Oui mais voilà, son père a manifesté en 1999 son désaccord avec le RPP alors on l'a purement et simplement licencié en dépit de ses droits - il n'est même pas " bras cassé ".
Sa
mère vient miraculeusement de retrouver un travail car tout allait bien
jusqu'en 1995 mais depuis les familles françaises prennent à leur
service de moins en moins d'employées de maison et celles qui ont un
travail le conservent précieusement.
La
baisse notable des revenus de la famille l'empêche d'acheter non pas ce
dont chacun de ses membres rêve mais le strict minimum, à savoir
deux repas par jour.
Abdi
a grandi. L'école primaire terminée il s'est retrouvé sans
possibilité d'avoir une formation.

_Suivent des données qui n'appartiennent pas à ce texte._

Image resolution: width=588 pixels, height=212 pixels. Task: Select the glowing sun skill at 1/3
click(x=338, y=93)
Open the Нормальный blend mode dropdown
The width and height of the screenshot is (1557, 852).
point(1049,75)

Aujourd'hui il vit jusqu'au coucher
du soleil et bien plus tard souvent dans cette rue de toutes les tentations,
il regarde parfois ce super marché bondé de nourriture, temple
local de la consommation réservée et une certaine envie lui prend
...
Quand
on lui parle de civisme ou de citoyenneté, Abdi n'écoute pas,
il n'écoute plus ; il rêve de partir ailleurs très loin
pour apprendre un métier, gagner de l'argent et vivre au lieu de simplement
de survivre.
C'est ainsi que quelques années ont suffi pour transporter Abdi et sa famille d'un Djibouti où la vie n'était pas toujours facile sur une planète ismaélienne où l'on ne peut faire qu'un seul repas par jour ; un univers figé et miné par toutes les corruptions.
Cette
société monolithe sur laquelle est passé le rouleau compresseur
de la haine, de l'exclusion et du sectarisme primaire ( qu'exprime Moumin Bahdon
Farah et quelques autres). Cette société protéiforme, éclatée,
contradictoire et desinformée avec un chômage qui conduit sa jeunesse
au désespoir .
Voici messieurs les gouvernants actuels ce que vous avez fait de mon pays et de notre jeunesse !.
Aïcha
Guédi dit Martine.
Enseignante
à Djibouti.
Membre du Gouvernement en Exil de Djibouti.